In the 1930s, as the flapper phase was dying out, shoes continued to evolve. Women's fashion became more ladylike and women began to wear peep toe pumps, which showed just the tiniest bit of a woman's toenails. Peep toe shoes made a comeback in 2006.
The 1930s was also the decade in which the house of Ferragamo began designing shoes. This Italian shoemaker made its name with strong [[Platform Shoes|wedge heels]. Ferragamo is considered a top brand today and the company's bow front flats are considered a preppy classic.
1940s and 50s
By the 1940s, shows were chunkier and wedge heels were a standard. The thick, sturdy heels made walking easier and women felt a sense of freedom as fashion became less restricting. At the same time, however, Americans were rationing clothing items so functional shoes were also a result of the war. Perhaps to counter the sobering effects of war, women started to decorate their shoes with trinkets and bright colors.After the war, fashion got fun again. The shoes of the 1950s are best represented by stiletto heels for ladies and dress up and saddle shoes for teeny boppers. Shoes truly started to become a form of self expression.

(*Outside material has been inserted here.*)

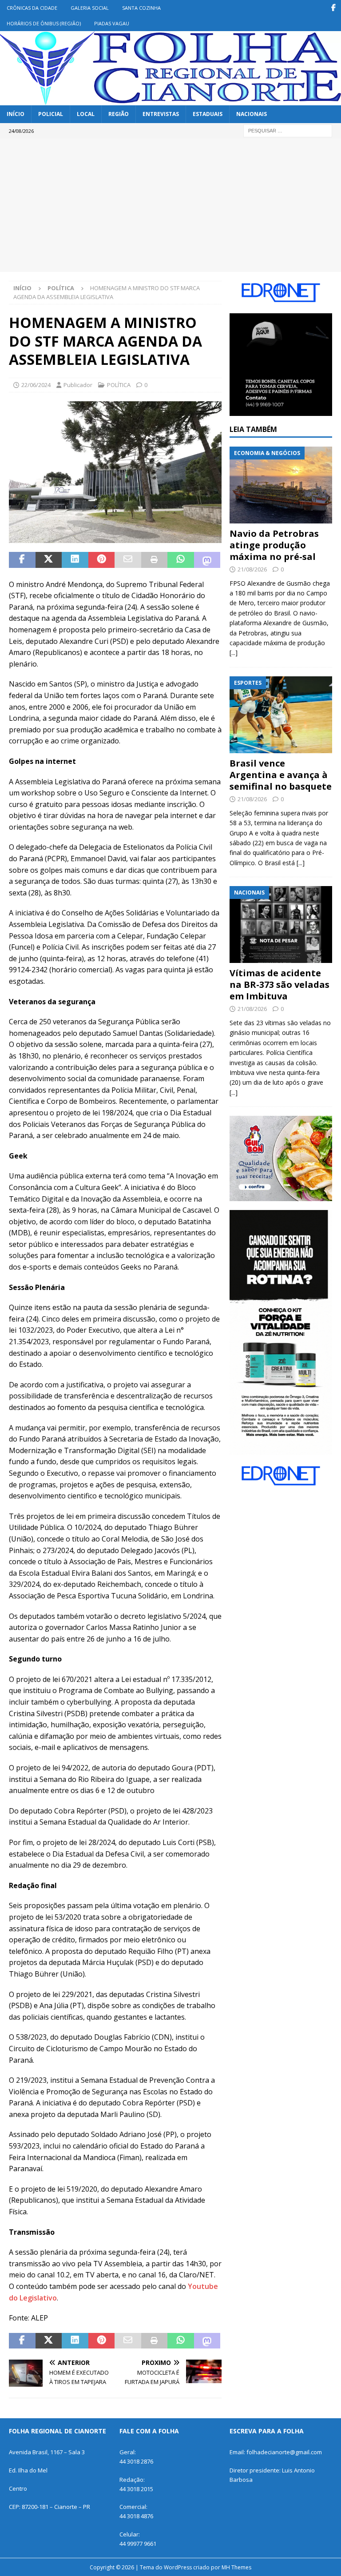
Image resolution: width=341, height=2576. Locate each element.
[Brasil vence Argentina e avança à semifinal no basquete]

60s and 70s Shoes for Women
Of course the 1960s was a time of exploration and self expression. Women abandoned stockings as a wardrobe staple and skirt lengths crept up to the thigh. In keeping with the many different political views, there were many different styles in fashion. Some women wore flat boots with skirts. Nancy Sinatra's song, "These Boots Are Made for Walkin'," popularized Go-Go boots. Others donned chunky mod heels with buckles in patent leather, bold colors and metallics. The 1970s were a time of dramatic changes and turmoil. The Feminist movement and the Civil Rights movement were underway. The country was preoccupied with the Vietnam War and the Watergate scandal. Fashion, as a result, was extreme. The punk movement was influential, as were glam rockers like David Bowie and Elton John. At the same time, the hippie culture was popular too and Earth shoes and Birkenstocks were also in fashion. Many American women dressed conservatively in nondescript, low heeled pumps.
Another influence of the 1970s was the launch of Nike. Running became popular and brand name running shoes entered the market. Of course it was the 1980s that really popularized the logo sneaker.
80s and 90s Women's Shoes
Fashion in the 1980s is probably best associated with the then popular television series Dynasty. Glitz, glamour and shoulder pads were popular. Shoes had bows, bright colors and status symbols all over them. The preppy look was also popular in the 1980s, and women inserted shiny pennies in their oxblood loafers.
By the 1990s, fashion had calmed down a bit. The dotcom movement popularized casual Fridays at work and shoes followed suit. While many women were wearing flat, comfortable shoes, logos and brands were still popular. Women may have been in casual shoes, but those shoes were Hush Puppies, Gucci loafers and Prada Sport boots.
All of the women's shoes in the 1900s have come back this century. The 1900s had a lasting impact on fashion and its influences can be seen on footwear today.